I have a question regarding git. In the picture you can see a graph of my project git commit history. My feature branch (the blue line on the left side) and the master branch (the red on the right side).
As you can see I worked some time on my feature and later decided to merge into master. That is displayed by the arrow that points to the red master branch.
Then I started working directly in the master and made some changes there which can also be seen in the picture.
The problem or the question is: When I wanted to checkout my old feature branch that should have been at the state before the merge into master I realized that my feature branch "followed" the master and all commits I made in master were also in my feature branch. I don't get that. How can that happen or did I miss something?
I merged into master and that shouldn't to anything to my feature branch. So why do all commits that I made in the master branch afterwards affect my feature branch? Hope someone has any idea.
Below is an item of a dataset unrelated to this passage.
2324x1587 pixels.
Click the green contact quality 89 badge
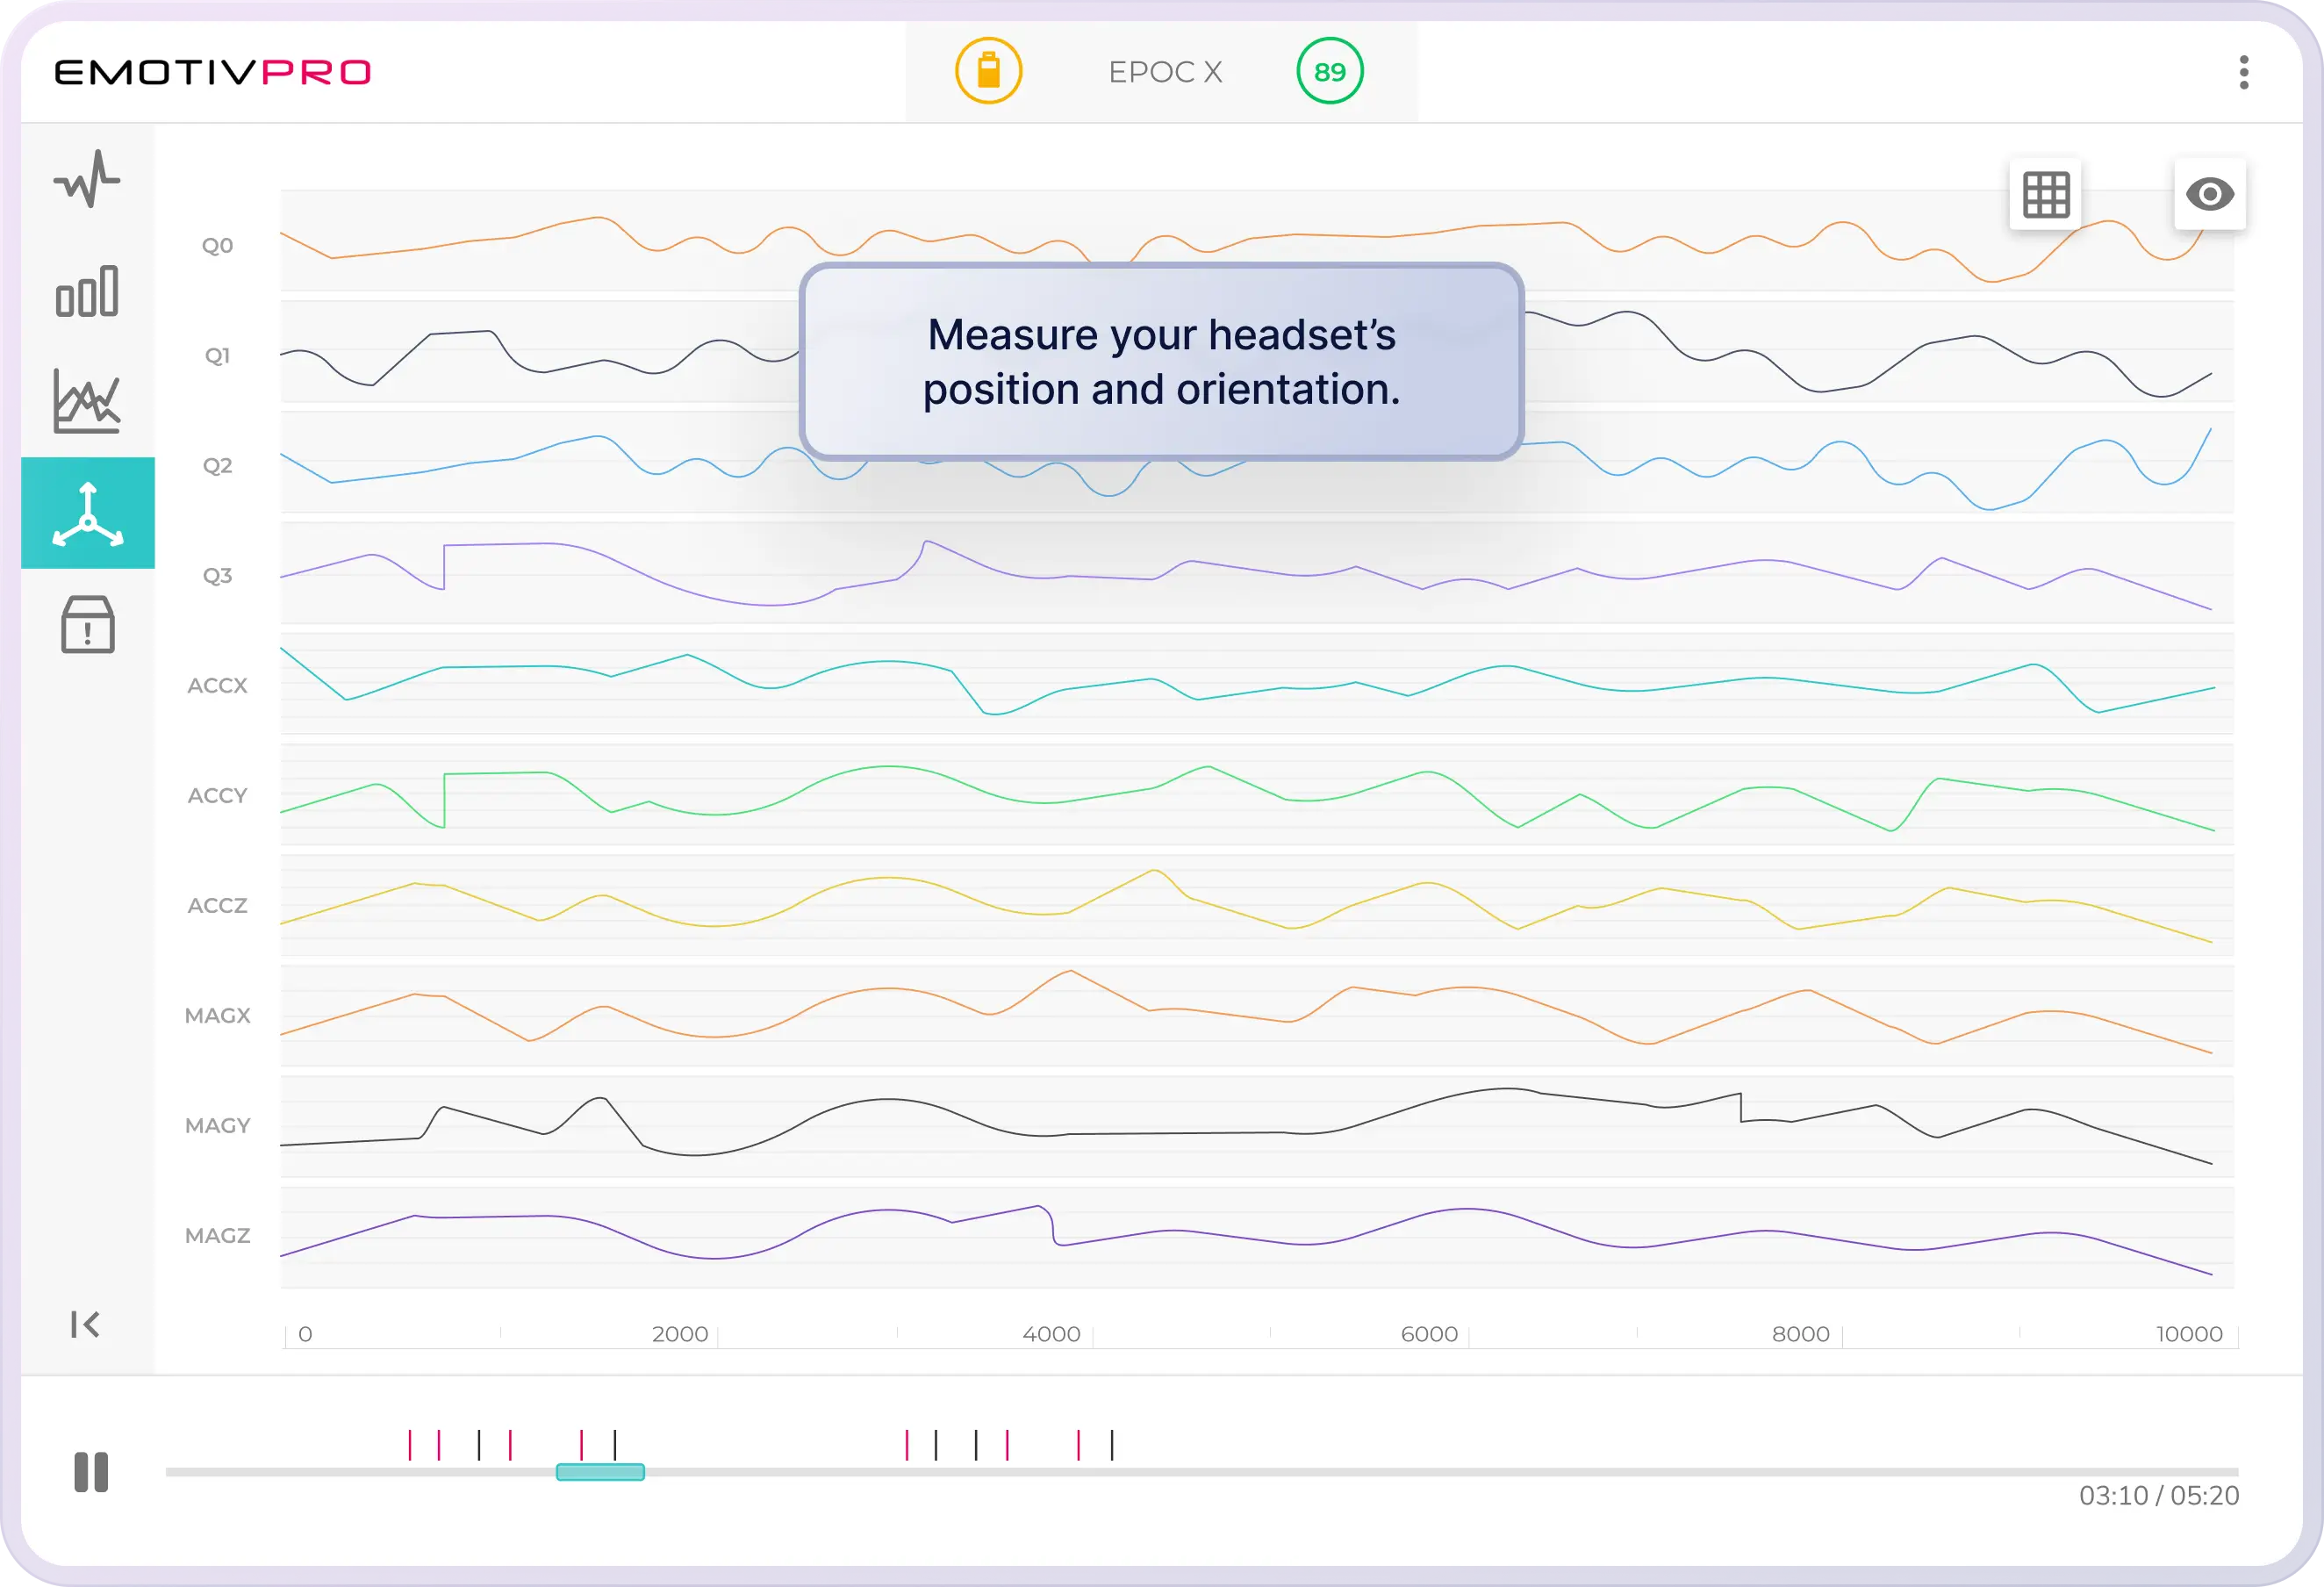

I'm from Germany so English is not my first language tried my best to explain the problem.
CodePudding user response:
Git is not really about branches or files: it's really about commits. The dots on the lines represent the commits. Each commit has a unique hash ID, and that hash ID gets you that commit.
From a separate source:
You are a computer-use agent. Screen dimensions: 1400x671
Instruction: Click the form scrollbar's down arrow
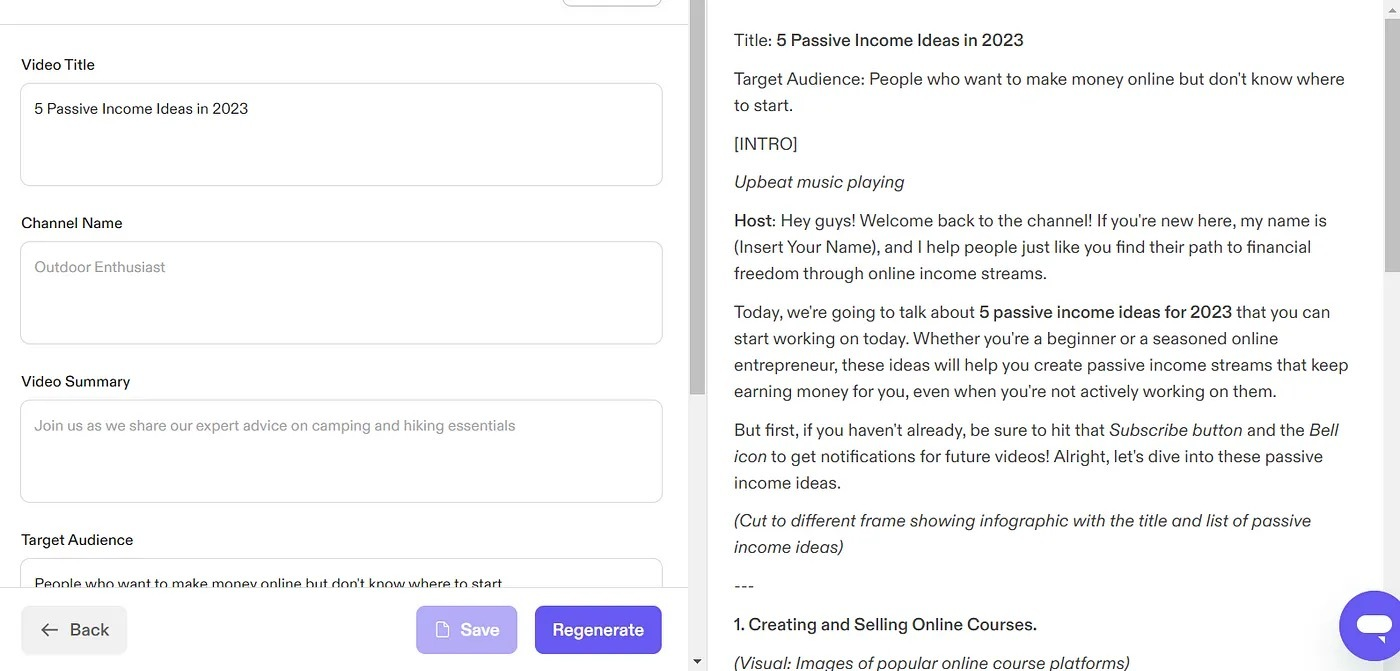(x=697, y=661)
Each commit stores two things:
- a full snapshot of every file, as of the form it had (in Git's index aka staging area) when you told Git to make that commit; and
- some metadata, including things like the name and email address of the person who made the commit.
The snapshot is stored with all the file contents de-duplicated (within and across commits), so the fact that we mostly re-use most files from commit to commit means that the files actually take very little space. (They're further compressed, sometimes very much so, with tricky methods that we don't have to care about; just knowing that they're de-duplicated should make us comfortable with the idea of re-using files in each commit.)
The metadata, importantly, holds a list of previous commit hash IDs. For most commits, this "list" is just one entry long. It's what connects one dot in your graph to the previous dot. For a few commits, the list has two—technically, some integer n ≥ 2, but unless you get fancy it's just two—entries, and then you get that little arrow as well as the line. That's just how your graph-drawing software draws the graph. The actual storage is a list of hash IDs in each commit's metadata, remembering the hash ID for some previous commit(s).
The problem or the question is: When I wanted to checkout my old feature branch that should have been at the state before the merge into master I realized that my feature branch "followed" the master and all commits I made in master were also in my feature branch.
A branch name, in Git, is just a way Git gives us humans to work with commits where we (humans) don't have to memorize hash IDs. When you say git checkout old-feature-branch
, the name old-feature-branch
is simply a commit number. Git extracts the saved files from that commit.
When you use some viewer to look at commits, the graph it draws—if it draws one—is up to that viewer. The commits are joined by the hash IDs stored in their metadata: there is nothing more and nothing less; that's all there is to join commits. The branch names select one particular commit, and that's all they do. We say that the commit selected by the branch name is the tip commit of that branch.
We can start with the tip commit and work backwards. Since the hash IDs in the list in each commit are always hash IDs of previous commits,1 we can only work backwards. As we do work backwards, we find more commits. We usually say that some or all of the commits that we can find by doing this are "on the branch", whatever that means. But since multiple names can point to the same commit, and each merge commit points backwards to two or more previous commits, it's pretty likely that many commits are found by many names.
Indeed, the very first commit ever made, in some repository, is usually found by every branch name. This first commit is a bit special: its list of previous commits is empty, because there was no previous commit. It's where the action stops, and where history ends (or starts, if you like to think about time going forwards instead of backwards the way Git works). That is, in a sort of branch-y repository, if commit A
is the very first commit and later commits are placed to the right, we get:
D <-- br1
/
C--E <-- br2
/
A--B
\
F--G <-- br4
\
H <-- br5
and as you can see, commits A
and B
are on every branch. Is there a name pointing to commit B
? Well, there isn't in this drawing, but let's add one now:
D <-- br1
/
C--E <-- br2
/
A--B <-- br3
\
F--G <-- br4
\
H <-- br5
Commit A
is still on every branch, but now that's five branches instead of four. If we delete name br4
, commit G
becomes un-find-able unless you've saved its hash ID somewhere, and now commit A
is only on four branches.
So the set of branches that contains any given commit changes dynamically. The only surprise is that there's nothing surprising about this!